Having an overblown sense of your own importance, an inflated ego, is no hindrance to success in politics and so, it seems, it is the case in art too. Once the enfant terribles of the British contemporary art scene Gilbert & George, as I said after their last piss poor exhibition, have been coasting for way too long and the Paradisical Pictures at their own Gilbert & George Centre on Heneage Street (next door to the lovely Pride of Spitalfields pub - alas this time we didn't visit) are, I'm afraid, more of the same.
They're nice and colourful, I'll give them that, and the exhibition spaces in the new Gilbert & George Centre are rather pleasant but the art itself? It's just stuck. They did something (slightly) shocking once and they've been repeating it for decades. They're like the pub bores telling the same joke over and over again. If they weren't arty-farty types they'd be testing your patience with Del Boy or Frank Spencer impressions.
There are men, Gilbert and George of course, in brightly coloured suits and they're posing among vegetables and behind things that look a bit like gnarled cocks. The press release talks of "dead eyed attitudes of shock and exhaustion" and I'm not sure if that refers to the artwork, the artists, or the visitors to the gallery.

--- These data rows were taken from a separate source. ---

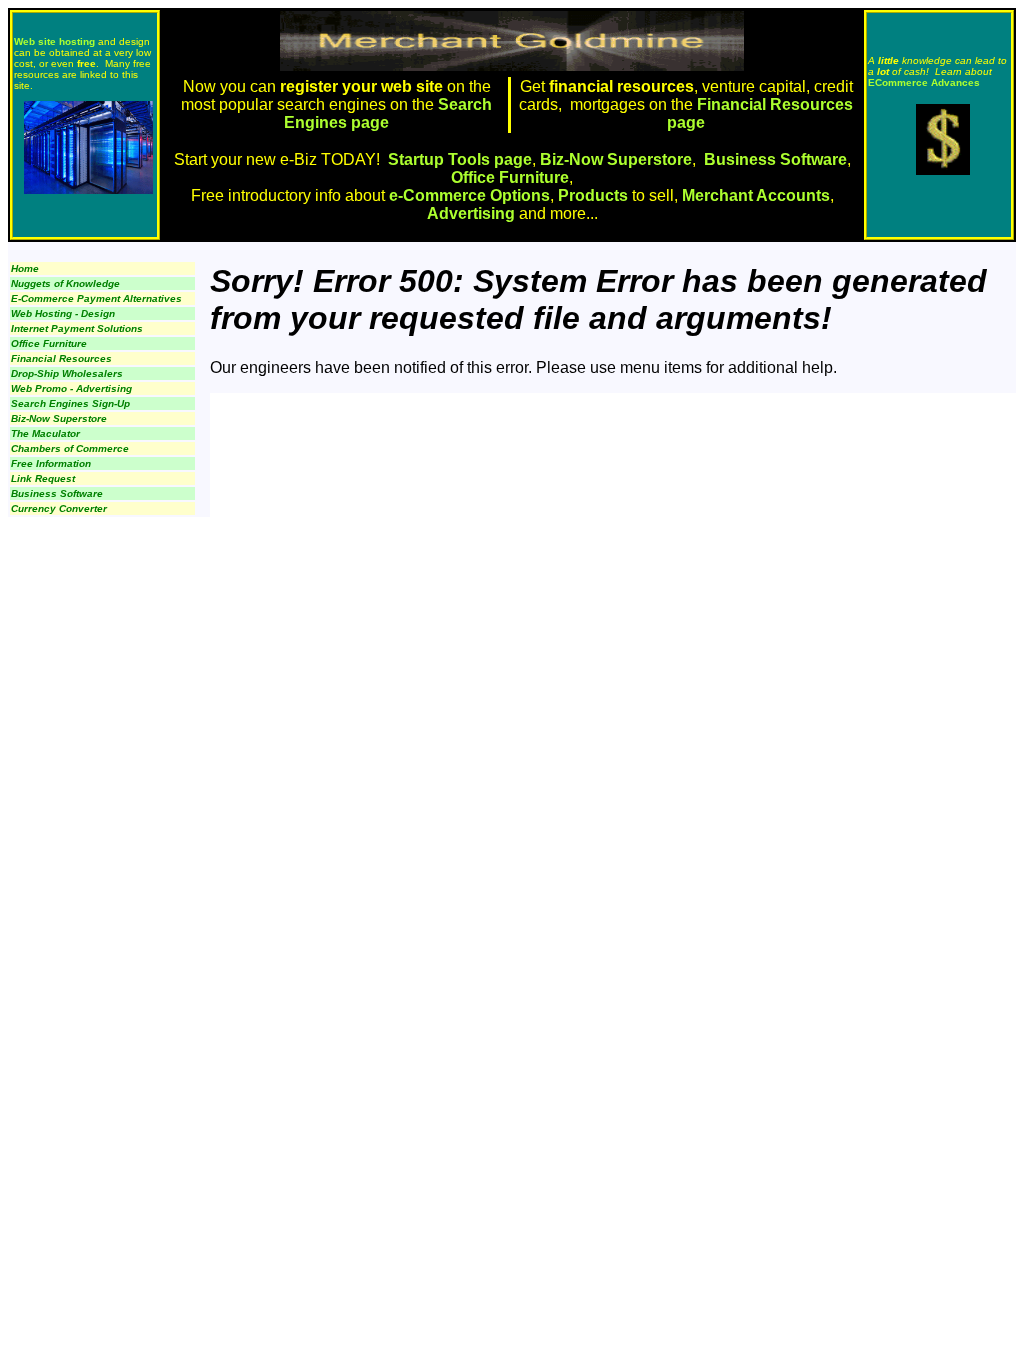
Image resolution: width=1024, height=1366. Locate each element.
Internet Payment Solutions (77, 328)
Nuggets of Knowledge (65, 283)
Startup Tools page (460, 159)
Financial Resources (61, 358)
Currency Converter (59, 508)
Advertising (471, 213)
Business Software (775, 159)
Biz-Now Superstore (616, 159)
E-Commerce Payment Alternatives (96, 298)
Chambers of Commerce (70, 448)
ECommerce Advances (924, 82)
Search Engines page (388, 113)
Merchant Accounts (756, 195)
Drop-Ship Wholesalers (67, 373)
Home (25, 268)
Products (593, 195)
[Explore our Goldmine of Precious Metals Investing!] (943, 169)
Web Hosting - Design (63, 313)
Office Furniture (510, 177)
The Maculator (45, 433)
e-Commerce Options (469, 195)
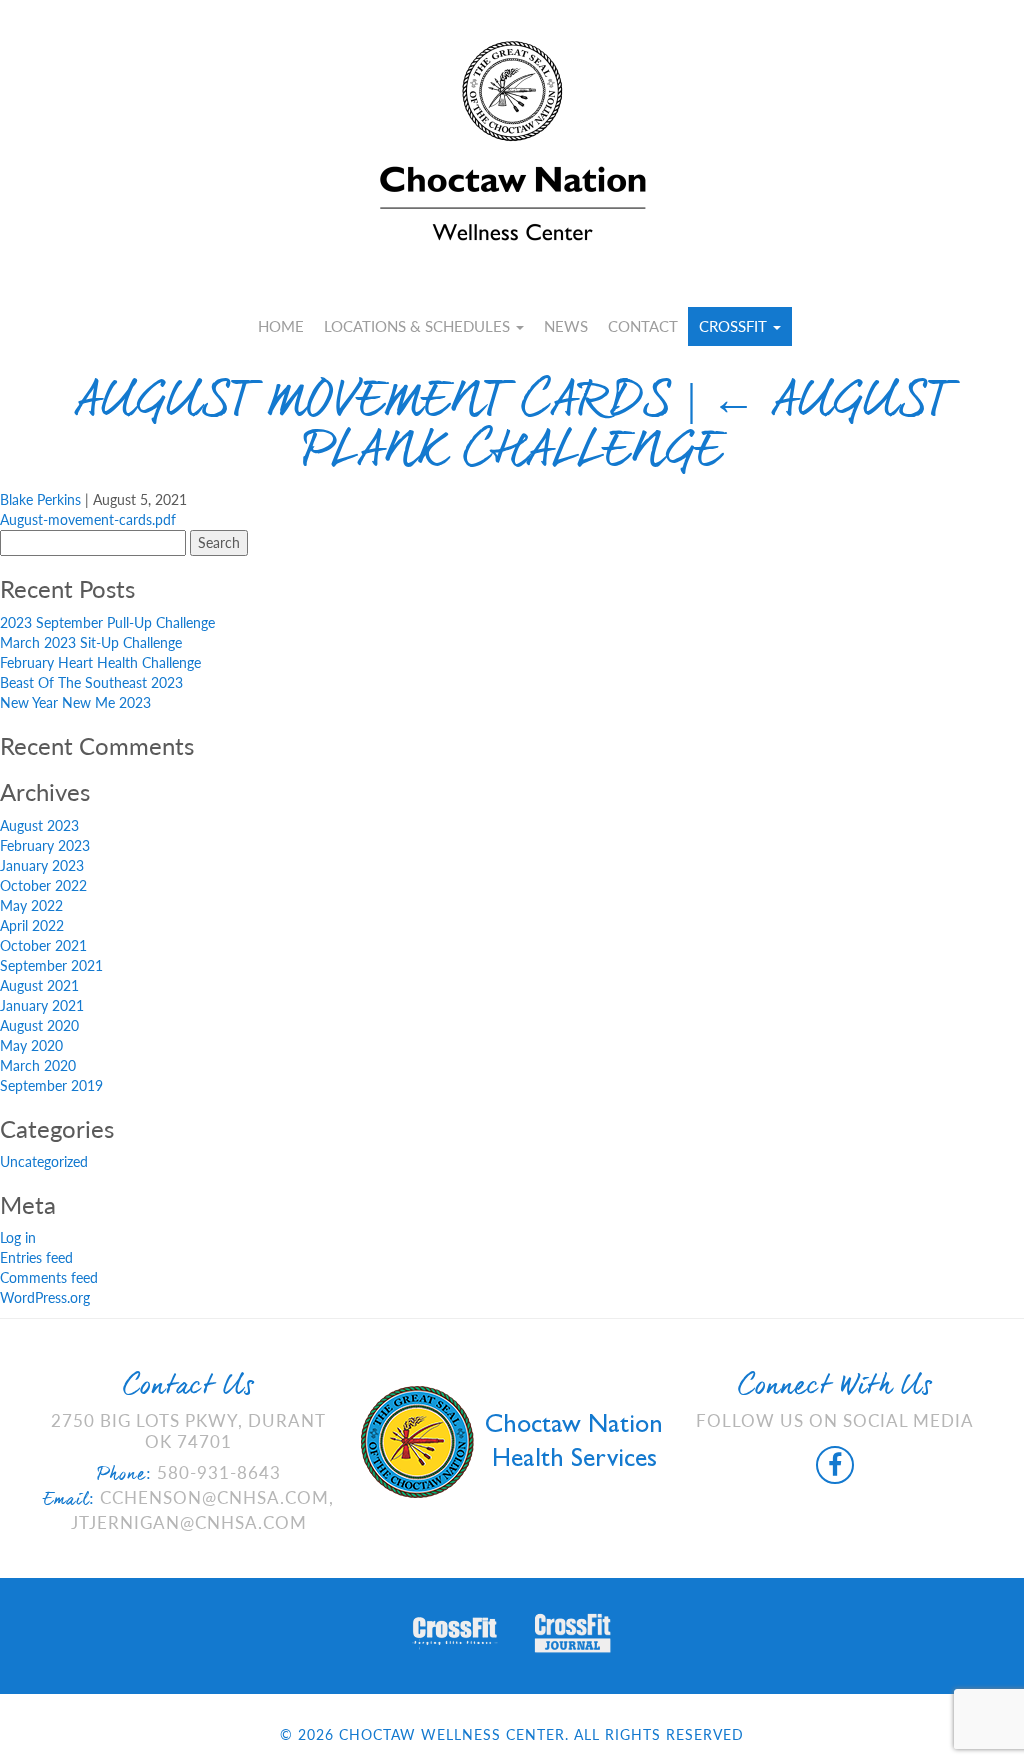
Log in (18, 1237)
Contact (643, 326)
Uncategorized (44, 1161)
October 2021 (43, 945)
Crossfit (735, 326)
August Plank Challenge (626, 430)
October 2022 (43, 885)
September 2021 (51, 965)
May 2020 (31, 1045)
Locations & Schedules (419, 326)
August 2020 (39, 1025)
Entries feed (36, 1257)
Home (281, 326)
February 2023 (45, 845)
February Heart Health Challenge (100, 662)
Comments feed (49, 1277)
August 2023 (39, 825)
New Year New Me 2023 (75, 702)
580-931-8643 (219, 1472)
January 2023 (42, 865)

When it goes on to talk of "drowing in a whirlpool of dead flowers" I start to feel I'm drowning in a whirlpool of alphabet soup and bullshit. As ever, this festival of arse-licking comes from Michael Bracewell who continues to say that the works remind him of Alfred Hitchock and Walt Disney.
But Hitchock and Disney made DIFFERENT films with DIFFERENT characters that told DIFFERENT stories. They didn't just churn out the same old shit over and over again. When I last wrote about Gilbert & George I was very rude about them. I hope I've succeeded in being ever ruder this time. It's probably what they'd want - and it's certainly what they deserve.
Thanks to Darren for joining me for this, and for the far more edifying visit to the Fitzrovia Chapel to see Lawrence's marble head, and for buying me a hot chocolate in Costa as well. While Gilbert & George may have disappointed, again, the centre didn't and nor did the lovely Latin American looking house you pass on the way in.